Now is the chance for change, so leap at it

By Tony Scott

The Australian,
19 April 2008, p. 15 (Weekend Health)

TAKING the Australian health-care system kicking and screaming into the 21st century will be no mean feat.

The structure of the system has remained largely unchanged since 1984, even though the things that should drive structural change and reform, such as changes in patterns of disease, patient expectations and technology, are changing at a fast pace.

The result is a health-care system not fit for purpose. Staying as we are is not an option unless we want to go down the slippery, inefficient and inequitable path of the health care system in the US.

After countless parliamentary and academic reports over the last 20 years which recognised the need for change, there is some optimism that at least Kevin Rudd and Nicola Roxon have a plan -- something entirely absent in the Howard Government. But the plan's success is not guaranteed, putting at risk the ability to make a real difference to the health-care system and the health of the population.

The Rudd and Roxon plan involves a two-stage approach. The first seeks closer state-federal relationships and co-operation to underpin the next Australian health-care agreements. If this doesn't work, then the second stage, the one that would involve much kicking and screaming and political risk, is to move towards a single funder of public hospitals and the health-care system at large.

Closer state-federal relationships under the agreements are, unfortunately, unlikely to make a difference to patients. Relying on a political solution to a systemic structural problem is misguided. This option does not address the widespread inefficiencies and duplication of having joint state-federal funding of health care. Performance benchmarks and incentives for improved performance are actively being discussed as part of the new agreements. However, these "toothless tigers" have always been a feature of previous agreements and there is little evidence to show they have made any difference.

Fights over money, inefficiencies, misaligned incentives and blame-shifting will continue, perhaps less so in the public domain with closer political co-operation, but they will happen nonetheless. Their persistence will entrench resistance to change that has been at the heart of the health-care system's paralysis.

There will be little opportunity to pool funds and deal with many of the problems raised by myriad previous reports. The National Health and Hospitals Reform Commission will, in all likelihood, reinvent the wheel of previous reports' recommendations, but this time let's hope the Government will listen and take action rather than ignore it.

Failure of this first option has not been defined, which is worrying. What criteria might be used to judge success or failure? Will patients have a say? No one knows, and debate is urgently needed.

The single-funder option would be difficult to implement, politically and practically, but sometimes the biggest pay-offs occur when risks are taken. A single funder of health care conjures up images of a government monolith and a command-and-control system with little flexibility to accommodate local circumstances. Such fears can be dispelled by paying attention to the detailed design of such a system, its structure, and incentives within it.

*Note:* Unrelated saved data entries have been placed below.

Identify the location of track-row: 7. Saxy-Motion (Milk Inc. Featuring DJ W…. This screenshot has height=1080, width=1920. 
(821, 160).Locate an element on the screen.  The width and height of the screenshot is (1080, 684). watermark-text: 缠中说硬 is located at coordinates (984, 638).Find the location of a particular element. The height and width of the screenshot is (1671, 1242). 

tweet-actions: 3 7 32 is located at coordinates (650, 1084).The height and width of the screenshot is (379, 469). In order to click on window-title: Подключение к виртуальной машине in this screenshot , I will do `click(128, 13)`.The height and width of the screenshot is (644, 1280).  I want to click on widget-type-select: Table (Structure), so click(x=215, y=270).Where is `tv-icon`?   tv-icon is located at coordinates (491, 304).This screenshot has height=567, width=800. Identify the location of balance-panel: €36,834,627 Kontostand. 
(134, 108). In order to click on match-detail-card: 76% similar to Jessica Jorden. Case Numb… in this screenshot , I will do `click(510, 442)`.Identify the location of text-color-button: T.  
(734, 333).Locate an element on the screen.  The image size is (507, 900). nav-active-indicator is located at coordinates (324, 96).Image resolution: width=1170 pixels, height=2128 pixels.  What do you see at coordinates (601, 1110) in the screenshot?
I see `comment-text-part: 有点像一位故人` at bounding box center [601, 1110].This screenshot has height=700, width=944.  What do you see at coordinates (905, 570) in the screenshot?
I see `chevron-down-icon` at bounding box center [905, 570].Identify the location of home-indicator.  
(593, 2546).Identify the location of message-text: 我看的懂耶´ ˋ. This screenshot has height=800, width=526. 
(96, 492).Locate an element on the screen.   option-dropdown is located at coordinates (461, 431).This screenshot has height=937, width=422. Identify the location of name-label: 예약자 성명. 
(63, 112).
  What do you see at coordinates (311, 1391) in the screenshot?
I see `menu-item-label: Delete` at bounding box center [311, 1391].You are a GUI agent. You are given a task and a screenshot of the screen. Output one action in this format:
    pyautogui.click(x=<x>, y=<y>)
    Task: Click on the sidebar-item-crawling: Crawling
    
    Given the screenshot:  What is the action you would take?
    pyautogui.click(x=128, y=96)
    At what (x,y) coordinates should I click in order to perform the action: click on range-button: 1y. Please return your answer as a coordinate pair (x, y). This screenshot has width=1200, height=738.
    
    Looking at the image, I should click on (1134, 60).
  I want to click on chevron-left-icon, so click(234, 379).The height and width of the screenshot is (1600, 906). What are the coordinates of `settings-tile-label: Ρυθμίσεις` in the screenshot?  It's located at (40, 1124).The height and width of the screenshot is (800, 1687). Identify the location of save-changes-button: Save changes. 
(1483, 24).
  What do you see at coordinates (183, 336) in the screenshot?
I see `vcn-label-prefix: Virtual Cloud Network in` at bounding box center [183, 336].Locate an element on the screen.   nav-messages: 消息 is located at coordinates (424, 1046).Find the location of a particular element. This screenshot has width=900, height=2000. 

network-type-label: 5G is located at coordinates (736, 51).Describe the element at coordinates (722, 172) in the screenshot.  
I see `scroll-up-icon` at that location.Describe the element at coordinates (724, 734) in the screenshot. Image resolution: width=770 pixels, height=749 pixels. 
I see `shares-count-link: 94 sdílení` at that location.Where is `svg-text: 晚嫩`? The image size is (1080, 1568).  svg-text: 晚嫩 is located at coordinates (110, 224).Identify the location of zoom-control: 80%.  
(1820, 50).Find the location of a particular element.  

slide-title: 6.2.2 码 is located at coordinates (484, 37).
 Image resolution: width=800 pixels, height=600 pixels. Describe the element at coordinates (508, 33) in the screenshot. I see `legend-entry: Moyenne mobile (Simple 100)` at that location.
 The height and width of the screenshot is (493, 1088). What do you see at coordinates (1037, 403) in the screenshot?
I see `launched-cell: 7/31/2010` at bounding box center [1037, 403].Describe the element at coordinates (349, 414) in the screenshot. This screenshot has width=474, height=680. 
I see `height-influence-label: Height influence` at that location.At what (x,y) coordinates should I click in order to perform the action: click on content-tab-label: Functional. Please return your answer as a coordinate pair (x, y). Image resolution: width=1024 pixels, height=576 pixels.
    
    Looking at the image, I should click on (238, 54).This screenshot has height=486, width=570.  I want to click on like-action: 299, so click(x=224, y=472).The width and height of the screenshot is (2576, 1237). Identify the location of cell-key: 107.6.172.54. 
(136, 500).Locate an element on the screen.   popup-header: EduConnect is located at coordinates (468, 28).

A single funder does not rule out flexibility, competition or innovation. For example, in the UK's National Health Service, public hospitals have more autonomy than those in Australia. Research has suggested that performance management schemes, with teeth, have made a real and sustained difference to waiting times. There is considerable devolution of health-care funding and decision-making to local level, through regional agencies with a population health focus, which are responsible for funding all health-care services in their geographical area.

The private sector can also be involved in this model. The single-funder model provides enormous opportunities to provide more seamless care for patients and improve the quality of their journey through a complex system. There will still be funding fights between regions and the centre, but at least these would no longer be politically motivated.

Meanwhile, the talkfest continues with the National Health and Hospitals Reform Commission and the Australia 2020 summit. Let's hope they stop talking and start "doing". Otherwise, the risk is that the next election will be looming and we will have missed a rare opportunity to provide the health-care system with the means to do what it does best: improve our health and well-being.

Professor Anthony Scott heads the health economics research program of the Melbourne Institute of Applied Economic and Social Research, at the University of Melbourne.